▸ **Data shown**:
++++++++++
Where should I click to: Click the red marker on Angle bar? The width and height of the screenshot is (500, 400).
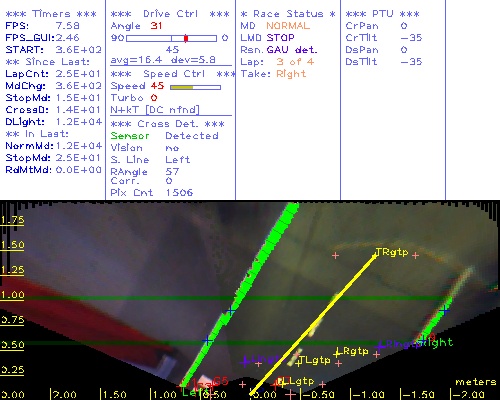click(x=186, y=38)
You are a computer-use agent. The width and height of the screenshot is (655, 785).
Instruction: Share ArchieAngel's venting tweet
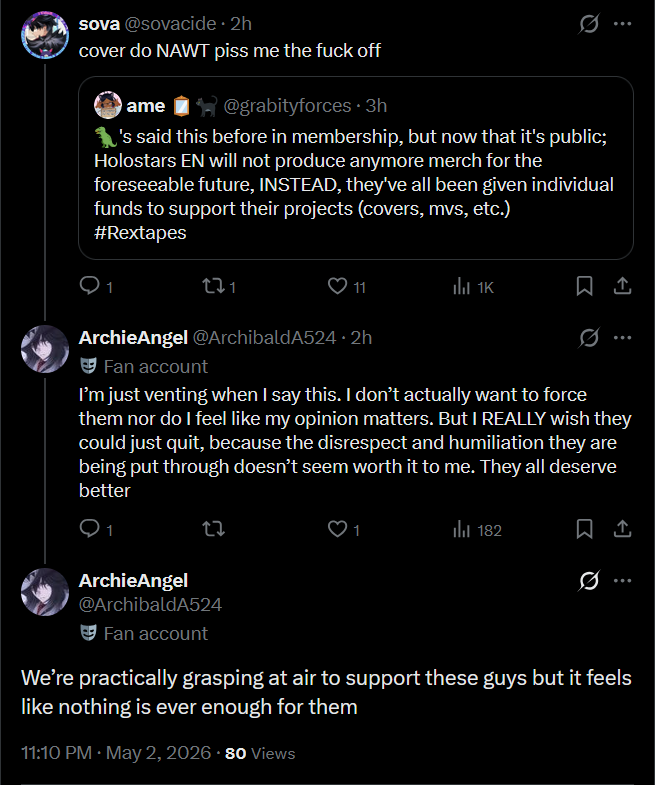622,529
++++++++++
Return the lines of the data above in full and exactly, with no pictures.

Where should I click to: Click the red marker on Angle bar? The width and height of the screenshot is (500, 400).
click(x=186, y=38)
You are a computer-use agent. The width and height of the screenshot is (655, 785).
Instruction: Share ArchieAngel's venting tweet
622,529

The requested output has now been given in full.